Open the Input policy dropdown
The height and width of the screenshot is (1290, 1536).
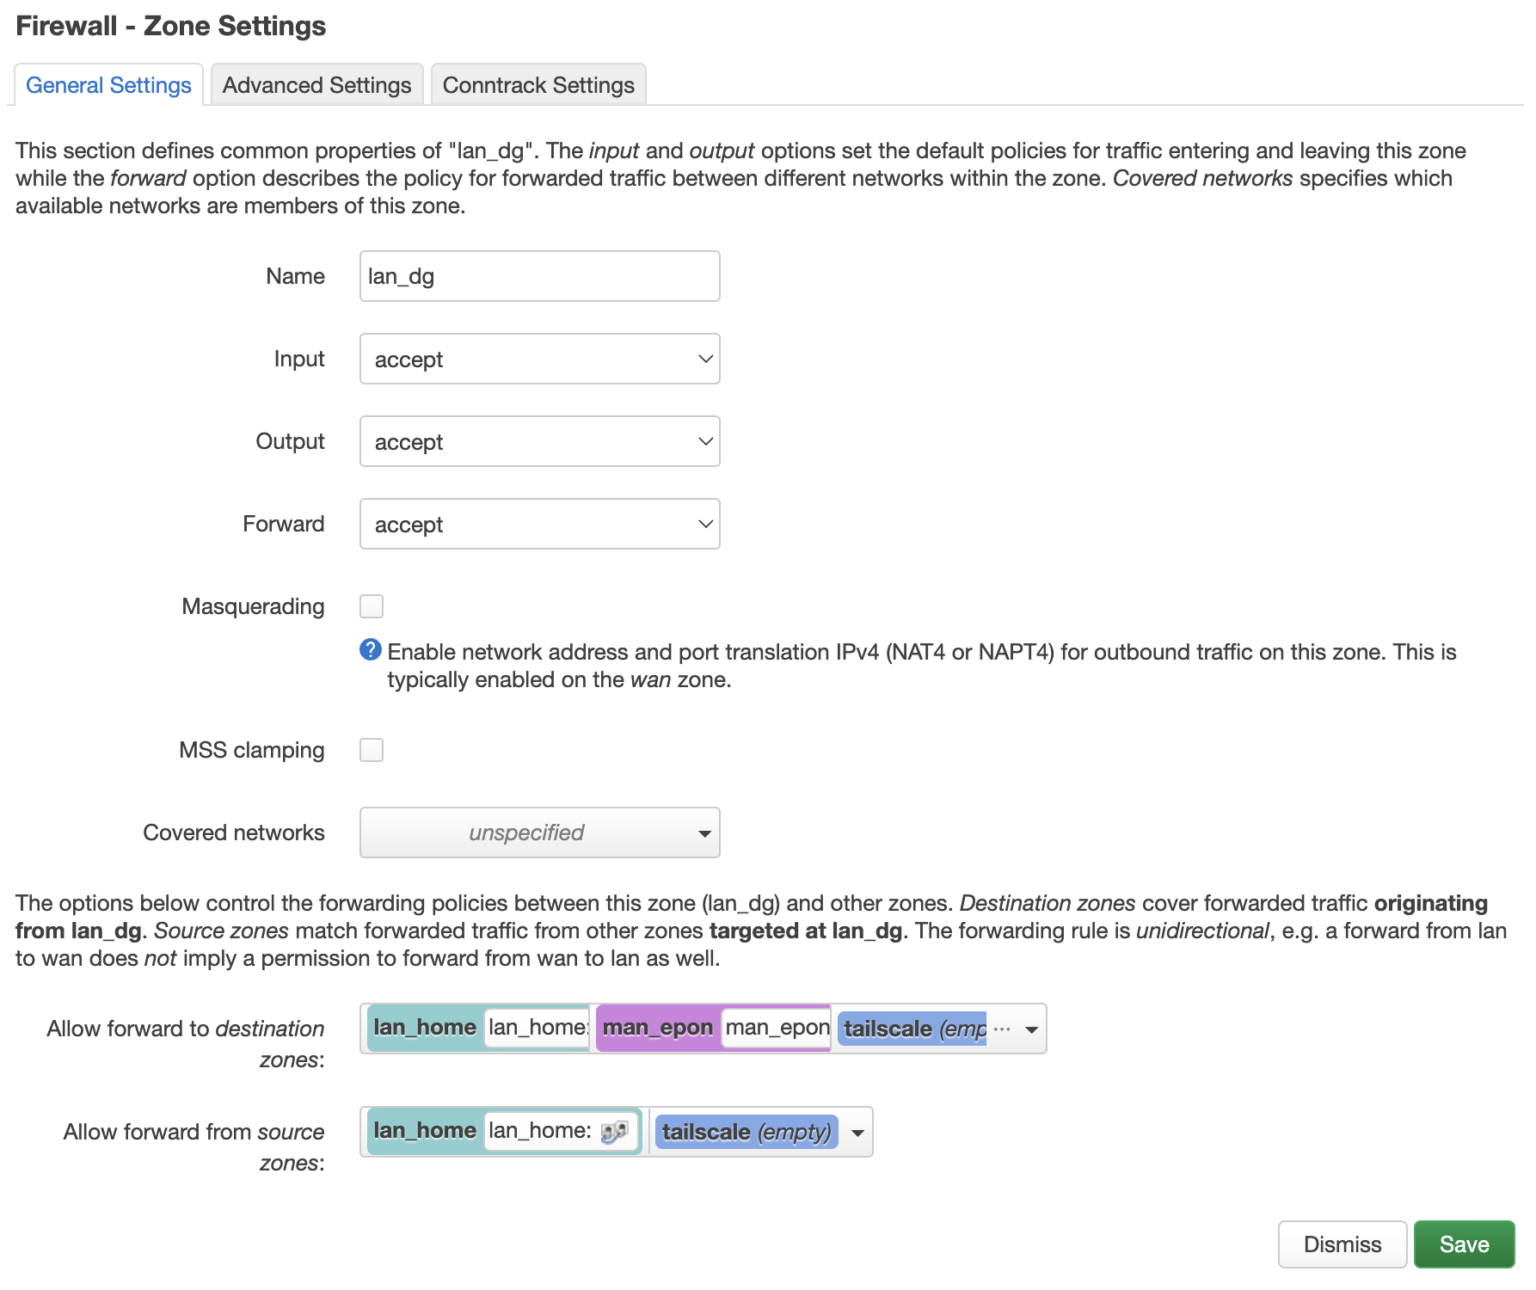539,359
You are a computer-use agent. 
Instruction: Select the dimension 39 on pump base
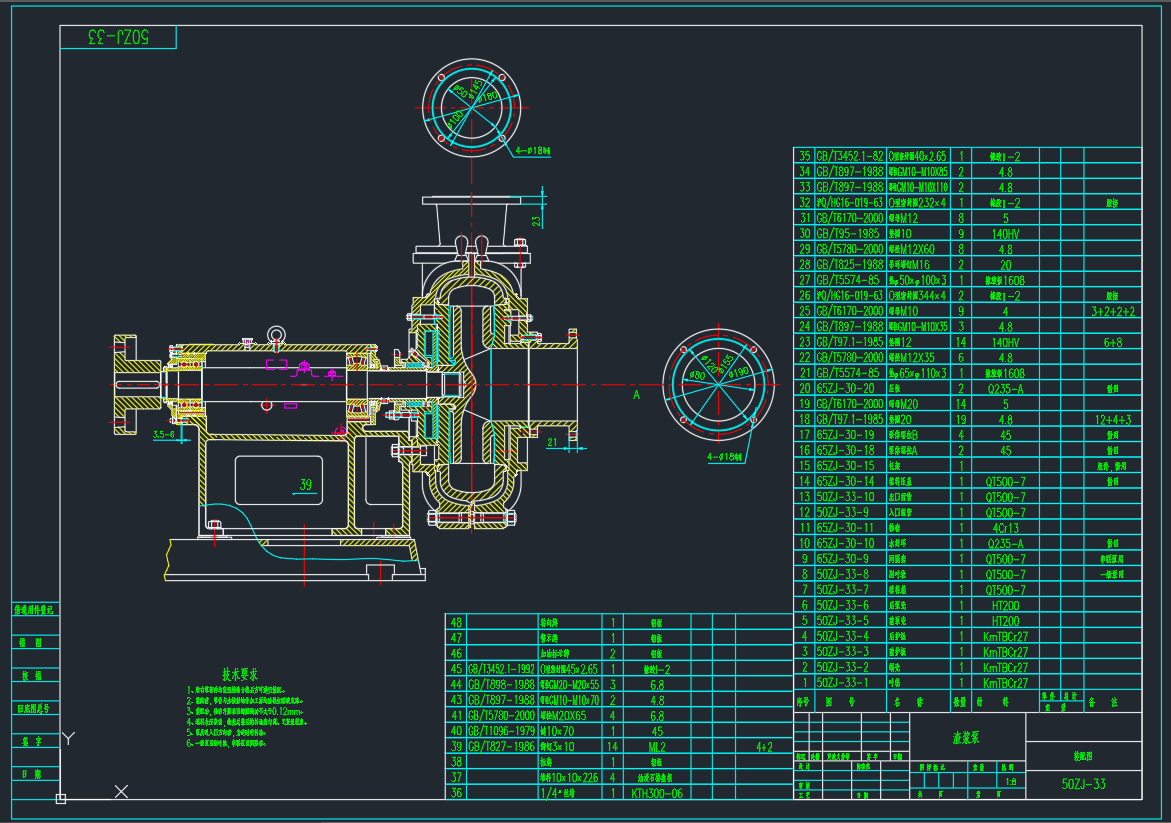pyautogui.click(x=305, y=485)
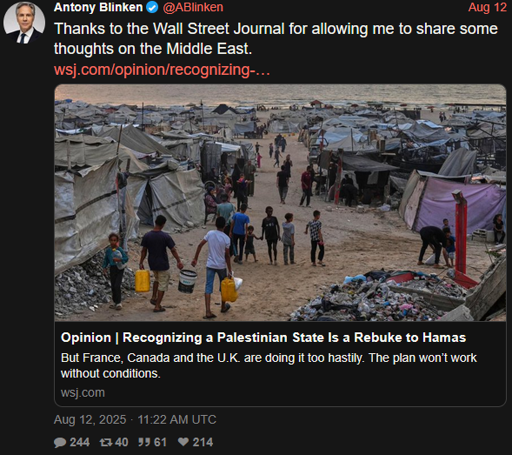Click the 40 retweets count

[x=121, y=442]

____________________

Required work:
Could you express the items above as a Markdown table, with a Row column numbering each line and a Line column holding its text, skipping blank lines and leaving out the pictures?

Answer below:
| Row | Line |
|---|---|
| 1 | Open the Input policy dropdown |
| 2 | The height and width of the screenshot is (1290, 1536). |
| 3 | 539,359 |
| 4 | You are a computer-use agent.  |
| 5 | Instruction: Select the dimension 39 on pump base |
| 6 | pyautogui.click(x=305, y=485) |
| 7 | Click the 40 retweets count |
| 8 | [x=121, y=442] |